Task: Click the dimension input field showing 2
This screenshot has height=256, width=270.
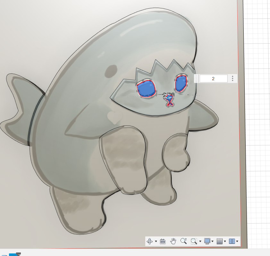Action: pyautogui.click(x=214, y=78)
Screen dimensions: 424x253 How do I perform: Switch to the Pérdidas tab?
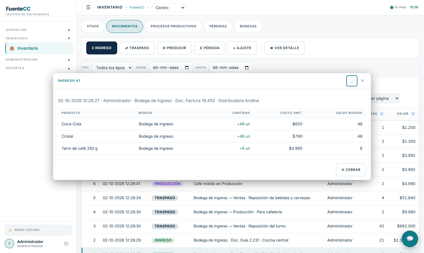tap(218, 26)
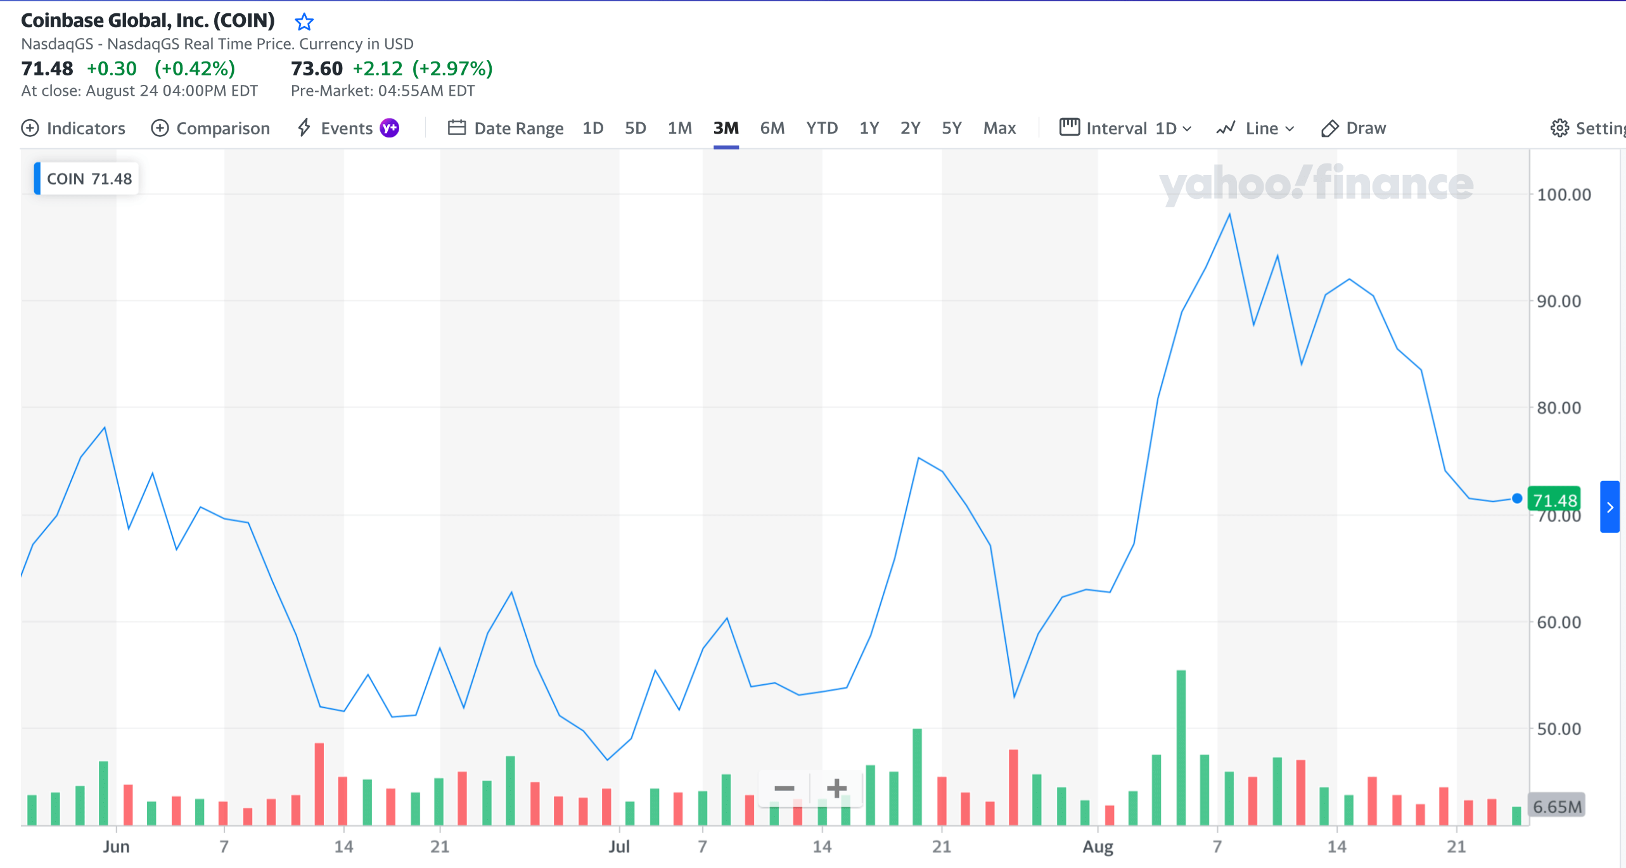Open chart Settings gear icon
Image resolution: width=1626 pixels, height=868 pixels.
click(x=1559, y=128)
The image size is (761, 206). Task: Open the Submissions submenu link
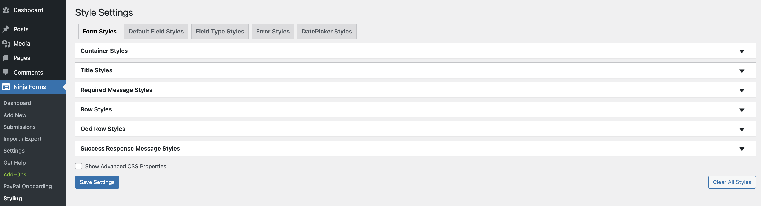[19, 127]
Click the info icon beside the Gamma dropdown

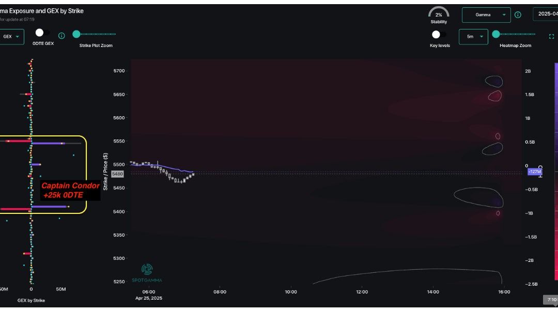pyautogui.click(x=518, y=14)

#####

- [Your goal]:
Return all of the lines above without alteration, minus the pictures.

- [Final answer]:
Task: Click the dimension input field showing 2
This screenshot has height=256, width=270.
Action: pyautogui.click(x=214, y=78)
Screen dimensions: 424x253 How do I perform: Switch to the Pérdidas tab?
tap(218, 26)
Open chart Settings gear icon
Image resolution: width=1626 pixels, height=868 pixels.
click(x=1559, y=128)
The image size is (761, 206). Task: Open the Submissions submenu link
[19, 127]
Click the info icon beside the Gamma dropdown

pyautogui.click(x=518, y=14)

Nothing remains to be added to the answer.